# 2018q3 第 12 週測驗題
### 測驗 `1`
Consider two functions foo and bar:
```C
void foo(int *px, int *py, int *pz) {
int t = *px;
*px = *py;
*py = *pz;
*pz = t;
}
void bar(int *px, int *py, int *pz) {
int t = *py;
*py = *pz;
*pz = *px;
*px = t;
}
```
Compilers are not allowed to generate the same code for foo and bar.
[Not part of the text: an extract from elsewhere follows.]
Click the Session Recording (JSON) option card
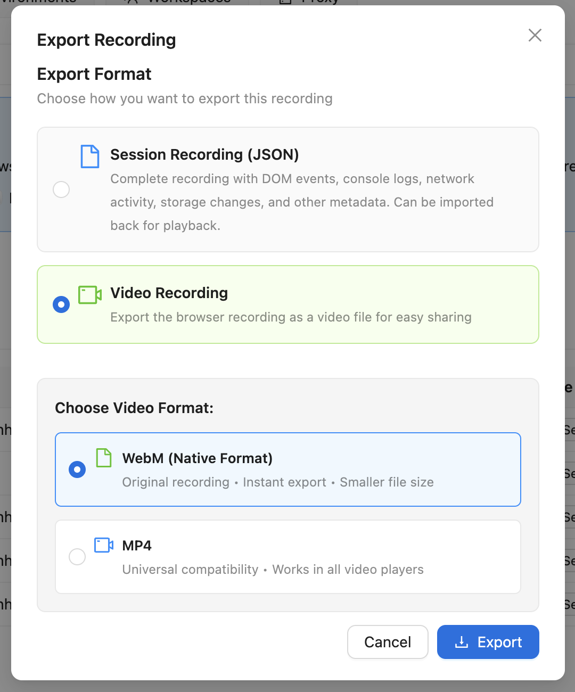The width and height of the screenshot is (575, 692). pyautogui.click(x=288, y=189)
Why is this?
==作答區==
Select one correct statement.
X1 = ?
* `(a)` the two functions should behave differently if `*px == *py` and `px == pz`
* `(b)` the two functions should generate different cache misses
* `(c)` the two functions should behave differently if `px == py`
---
測驗 `2`
Consider the following two versions of a loop in assembly:
Version X:
```
movq $1023, %rax
movq $1, %rbx
loop:
imulq (%rcx,%rax,8), %rbx
sub $1, %rax
jne loop
```
Version Y:
```
movq $1022, %rax
movq $1, %rbx
loop:
imulq 8(%rcx,%rax,8), %rbx
imulq (%rcx,%rax,8), %rbx
sub $2, %rax
jne loop
```
Version X performs at least one hundred more ______ than version Y.
OP1: subtractions
OP2: multiplications
OP3: conditional jumps
==作答區==
Select all that apply
X2 = ?
* `(a)` OP1
* `(b)` OP2
* `(c)` OP1 + OP2
* `(d)` OP3
* `(e)` OP1 + OP3
* `(f)` OP2 + OP3
---
測驗 `3`
Suppose a loop unrolled 8 times executes at the same speed as a loop unrolled 4 times on a processor. Which of the following changes to the processor is likely to make the loop unrolled 8 times execute faster than the 4 times unrolled loop instead?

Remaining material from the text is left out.